Un autre élément de différenciation réside dans les scènes d’action. Aussi impressionnantes soient-elles, elles ne sont nullement démonstratives et omniprésentes. Elles ne servent pas à masquer l’indigence d’un scénario qui, derrière un argument minimaliste, déploie une critique à portée universelle des sphères politico-médiatiques de la Corée du Sud. Un message que le spectateur doit s’attacher à écouter car l’écoute est la clé de voute de Tunnel.
Dès la première scène, un pompiste malentendant mettra plus d’essence que demandé dans le réservoir de la voiture de Jung-soo (Jung-woo Ha) pressé de rentrer chez lui et qu’il retardera encore par la distribution de deux bouteilles d’eau. Des faits anodins aux conséquences dramatiques car, sans ce retard pris, Jung-soo aurait traversé le tunnel avant qu’il ne s’effondre. L’écoute du film demeure essentielle de bout-en-bout jusqu’au message vindicatif final de notre héros. Les bruits sourds d’éboulement du tunnel, les bruits que les sauveteurs cherchent à entendre pour sonder une présence humaine ou encore la sonnerie d’un smartphone devenu l’unique vecteur de liaison avec le monde extérieur constituent autant de messages sensoriels. De ces stimuli naissent des émotions comme celles issues d’une confession désespérée lancée par Doona Bae sur les ondes radio sans certitude que le destinataire ne l’entende. Ainsi, au-delà d’une bande originale parfois appuyée, le travail effectué sur la bande son contribue beaucoup à l’effet immersif et claustrophobe du film.

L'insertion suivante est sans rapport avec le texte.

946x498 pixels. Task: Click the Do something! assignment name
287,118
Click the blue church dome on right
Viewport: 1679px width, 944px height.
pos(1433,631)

L’argument de Tunnel n’est pas sans nous rappeler celui du Gouffre des chimères (1951) de Billy Wilder. Mais à la critique des médias mis en images au mitan du XXème siècle, Kim Seong-hun adjoint celle des sphères politique et économique. Face à un sauvetage qui s’annonce inéluctablement long, périlleux et incertain, des intérêts contraires vont venir lézarder les bonnes intentions initiales.
En mode « breaking news », les journalistes avides de scoops, de sensationnalisme et de records de survie à battre voient leur éthique confirmée dans son existence incertaine. Le cinéaste coréen interroge aussi l’intégrité et l’efficacité de figures politiques face aux dictats des chiffres de l’économie de marché et du lobbying des groupes de construction. Et, à travers les sauveteurs et la mère d’un ouvrier mort accidentellement, la solidarité et la compassion de tout un chacun sont aussi mises à l’épreuve.
Durant deux heures, Kim Seong-hun alterne les scènes extérieures et les séquences filmées dans le tunnel. L’agitation extérieure contraste ainsi avec l’immobilisme contraint par les gravats du tunnel effondré. Le travail sur les bruitages évoqué plus haut, la qualité de filmage d’espaces exigus et l’efficacité du montage technique de ces séquences participent à un effet de claustrophobie et d’isolement très maîtrisé. A l’instar de Hard day, Kim Seong-hun a su faire circuler dans Tunnel la rigueur de construction de son récit et son savoir-faire de metteur en scène. Seul le placement répété de produits manufacturés locaux vient ternir un tableau brillamment composé.
De simple film de divertissement, Tunnel prend les attributs d’un film de genre mêlant habilement suspense, scènes d’action, satire politique et critique d’une société coréenne dysfonctionnelle. En nous interrogeant sur la valeur d’une vie humaine face aux enjeux politico-économiques, Kim Seong-hun suit les traces de son compatriote Bong Joon-ho dans The host (2006). Tunnel peut aussi être rapproché d’un Dernier train pour Busan (2016) de Yeon Sang-ho dont il serait un pendant contemporain plus réaliste. Par l’écriture et la réalisation de ce film catastrophe intimiste et survivaliste, Kim Seong-hun témoigne à nouveau de son savoir-faire de réalisateur-scénariste.